Trump's alleged pro-life stance deliberately seeks to win over Catholic voters, Stowe said.

"Every unborn child is a precious gift from God," he said at the 2018 March for Life in Washington.

Stowe says being truly pro-life must include efforts towards racial, social and environmental justice.

"We have to be concerned for the unborn children, it's foundational for us."

While the U.S. Catholic Bishops' Conference often criticizes Trump administration, environmental and immigration policies, Stowe's critique is unusual in criticism of Trump himself.

The webinar, which was about the church's future after 2020, was hosted by the International Catholic Movement for Intellectual and Cultural Affairs.
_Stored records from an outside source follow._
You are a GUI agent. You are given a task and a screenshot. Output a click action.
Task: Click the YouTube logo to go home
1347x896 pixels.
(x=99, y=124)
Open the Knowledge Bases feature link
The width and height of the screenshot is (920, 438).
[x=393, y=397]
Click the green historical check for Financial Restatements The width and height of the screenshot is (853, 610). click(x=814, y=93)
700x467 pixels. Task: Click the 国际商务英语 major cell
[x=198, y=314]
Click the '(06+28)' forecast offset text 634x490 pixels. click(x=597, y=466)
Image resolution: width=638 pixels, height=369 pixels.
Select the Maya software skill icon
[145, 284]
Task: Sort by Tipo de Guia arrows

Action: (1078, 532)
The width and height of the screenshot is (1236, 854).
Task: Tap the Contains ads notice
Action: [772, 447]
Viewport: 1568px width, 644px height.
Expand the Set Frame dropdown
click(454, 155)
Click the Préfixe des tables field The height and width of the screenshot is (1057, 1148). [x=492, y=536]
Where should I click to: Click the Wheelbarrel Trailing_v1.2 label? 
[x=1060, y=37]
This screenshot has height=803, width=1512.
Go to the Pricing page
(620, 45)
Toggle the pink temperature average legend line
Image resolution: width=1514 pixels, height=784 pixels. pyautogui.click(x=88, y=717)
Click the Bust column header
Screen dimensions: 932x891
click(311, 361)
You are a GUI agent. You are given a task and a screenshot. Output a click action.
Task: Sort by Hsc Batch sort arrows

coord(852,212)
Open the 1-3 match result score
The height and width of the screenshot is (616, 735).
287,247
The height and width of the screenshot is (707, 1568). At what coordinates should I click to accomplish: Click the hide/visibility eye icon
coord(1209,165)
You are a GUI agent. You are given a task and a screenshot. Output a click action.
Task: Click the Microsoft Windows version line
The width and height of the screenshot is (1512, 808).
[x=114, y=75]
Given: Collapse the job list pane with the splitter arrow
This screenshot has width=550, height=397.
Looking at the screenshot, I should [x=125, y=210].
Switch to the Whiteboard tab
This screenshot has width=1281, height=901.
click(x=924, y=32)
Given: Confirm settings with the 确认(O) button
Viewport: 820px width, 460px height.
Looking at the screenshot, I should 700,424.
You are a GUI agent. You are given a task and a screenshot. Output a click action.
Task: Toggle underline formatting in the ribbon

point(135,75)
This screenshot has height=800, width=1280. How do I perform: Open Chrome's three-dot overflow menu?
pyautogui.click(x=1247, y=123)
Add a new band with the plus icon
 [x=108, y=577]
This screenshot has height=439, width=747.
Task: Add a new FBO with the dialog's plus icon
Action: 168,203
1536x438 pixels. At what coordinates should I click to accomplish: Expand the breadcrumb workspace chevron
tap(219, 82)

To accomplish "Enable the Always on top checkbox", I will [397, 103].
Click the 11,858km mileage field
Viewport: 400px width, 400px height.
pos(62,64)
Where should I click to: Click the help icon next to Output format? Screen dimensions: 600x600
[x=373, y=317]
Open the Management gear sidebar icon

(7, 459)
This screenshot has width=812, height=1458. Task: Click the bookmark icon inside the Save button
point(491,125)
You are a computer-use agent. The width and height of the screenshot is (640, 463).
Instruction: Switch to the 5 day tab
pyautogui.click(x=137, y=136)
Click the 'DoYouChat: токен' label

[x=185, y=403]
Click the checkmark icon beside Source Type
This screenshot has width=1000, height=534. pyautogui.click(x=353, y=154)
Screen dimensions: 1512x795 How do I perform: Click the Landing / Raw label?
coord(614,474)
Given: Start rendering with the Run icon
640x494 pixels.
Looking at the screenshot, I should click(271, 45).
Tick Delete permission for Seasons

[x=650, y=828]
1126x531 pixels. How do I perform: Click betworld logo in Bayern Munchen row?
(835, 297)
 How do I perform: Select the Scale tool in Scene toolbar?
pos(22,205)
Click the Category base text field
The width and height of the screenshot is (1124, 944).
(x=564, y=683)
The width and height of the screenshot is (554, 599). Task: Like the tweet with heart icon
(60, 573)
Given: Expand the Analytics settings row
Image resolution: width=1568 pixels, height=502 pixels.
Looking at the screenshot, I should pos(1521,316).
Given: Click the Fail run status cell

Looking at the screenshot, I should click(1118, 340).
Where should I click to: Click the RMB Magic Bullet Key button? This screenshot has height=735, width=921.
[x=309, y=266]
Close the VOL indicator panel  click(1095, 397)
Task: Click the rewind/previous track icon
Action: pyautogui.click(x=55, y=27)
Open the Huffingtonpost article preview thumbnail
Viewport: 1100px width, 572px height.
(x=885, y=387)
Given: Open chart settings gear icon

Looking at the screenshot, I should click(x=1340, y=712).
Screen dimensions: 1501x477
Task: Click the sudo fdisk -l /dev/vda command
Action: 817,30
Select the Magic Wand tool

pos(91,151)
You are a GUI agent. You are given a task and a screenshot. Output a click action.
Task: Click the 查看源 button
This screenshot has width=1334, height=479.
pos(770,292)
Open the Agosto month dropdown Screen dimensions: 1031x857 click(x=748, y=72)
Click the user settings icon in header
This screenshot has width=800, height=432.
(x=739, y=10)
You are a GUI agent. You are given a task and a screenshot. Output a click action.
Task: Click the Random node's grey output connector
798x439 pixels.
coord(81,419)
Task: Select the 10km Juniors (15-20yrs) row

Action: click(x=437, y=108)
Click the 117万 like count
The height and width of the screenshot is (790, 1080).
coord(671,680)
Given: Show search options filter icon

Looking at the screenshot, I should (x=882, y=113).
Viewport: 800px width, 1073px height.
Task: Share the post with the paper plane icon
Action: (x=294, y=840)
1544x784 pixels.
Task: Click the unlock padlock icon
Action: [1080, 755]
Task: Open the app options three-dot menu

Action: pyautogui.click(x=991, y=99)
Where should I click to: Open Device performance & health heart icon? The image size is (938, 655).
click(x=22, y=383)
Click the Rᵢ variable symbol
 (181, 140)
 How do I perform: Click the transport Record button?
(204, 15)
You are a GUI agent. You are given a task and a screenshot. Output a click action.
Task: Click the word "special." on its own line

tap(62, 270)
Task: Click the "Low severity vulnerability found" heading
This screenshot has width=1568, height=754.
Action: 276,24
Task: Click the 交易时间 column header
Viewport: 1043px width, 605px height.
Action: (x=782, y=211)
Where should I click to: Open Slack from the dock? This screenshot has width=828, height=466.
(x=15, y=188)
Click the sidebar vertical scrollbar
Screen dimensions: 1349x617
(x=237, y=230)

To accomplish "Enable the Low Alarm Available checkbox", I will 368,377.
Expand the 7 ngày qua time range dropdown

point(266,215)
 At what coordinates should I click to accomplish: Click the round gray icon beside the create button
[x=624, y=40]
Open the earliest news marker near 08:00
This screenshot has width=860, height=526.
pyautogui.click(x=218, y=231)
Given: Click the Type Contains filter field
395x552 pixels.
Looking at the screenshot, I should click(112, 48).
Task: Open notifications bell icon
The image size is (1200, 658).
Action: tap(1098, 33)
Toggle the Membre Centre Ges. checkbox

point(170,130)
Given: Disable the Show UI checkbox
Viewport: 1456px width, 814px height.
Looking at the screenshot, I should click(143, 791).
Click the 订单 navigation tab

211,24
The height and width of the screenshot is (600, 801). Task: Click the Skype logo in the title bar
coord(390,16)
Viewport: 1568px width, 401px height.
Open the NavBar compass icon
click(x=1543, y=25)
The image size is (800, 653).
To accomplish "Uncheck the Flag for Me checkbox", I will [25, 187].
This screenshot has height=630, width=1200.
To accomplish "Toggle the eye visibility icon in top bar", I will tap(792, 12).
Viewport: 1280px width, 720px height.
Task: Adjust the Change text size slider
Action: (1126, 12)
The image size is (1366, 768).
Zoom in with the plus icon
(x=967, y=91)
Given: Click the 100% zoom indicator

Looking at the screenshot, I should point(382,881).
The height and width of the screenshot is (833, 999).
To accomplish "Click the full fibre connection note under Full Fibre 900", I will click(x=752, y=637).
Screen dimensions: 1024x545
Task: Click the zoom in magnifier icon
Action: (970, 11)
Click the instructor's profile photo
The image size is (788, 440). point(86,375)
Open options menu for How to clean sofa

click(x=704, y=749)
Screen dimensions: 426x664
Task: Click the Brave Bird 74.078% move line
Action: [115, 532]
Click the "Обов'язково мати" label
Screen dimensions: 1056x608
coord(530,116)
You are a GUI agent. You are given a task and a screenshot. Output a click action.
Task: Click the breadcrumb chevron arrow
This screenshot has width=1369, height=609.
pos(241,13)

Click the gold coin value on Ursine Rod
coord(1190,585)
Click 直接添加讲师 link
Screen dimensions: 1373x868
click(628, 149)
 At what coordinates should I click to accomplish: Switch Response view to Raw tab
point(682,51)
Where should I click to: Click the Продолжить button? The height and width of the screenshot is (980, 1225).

The other two speakers on the webinar panel were Shannon Dee Williams, the Albert LePage assistant professor of history at Villanova University, and Michael Bayer, the former director of evangelisation and adult formation at St. Clement Parish in Chicago.

Speaking about the future of the church, they addressed the importance of racial and social justice advocacy.

"The church has to take leading roles in campaigns that are working to protect Black lives [and] working to dismantle white supremacy," said Williams.

In her view, the church needs to address inequities in health care access and outcomes, end mass incarceration and secure police reform and accountability.

"Where are our hierarchy on this? Why aren't we planning a million-person march in Washington, D.C. for immigrants?" Bayer asked.

"I've been in those marches protesting the assault on pre-born life. Where are our mass Washington, D.C. [efforts to] show up and protest the assault on Black and brown life?"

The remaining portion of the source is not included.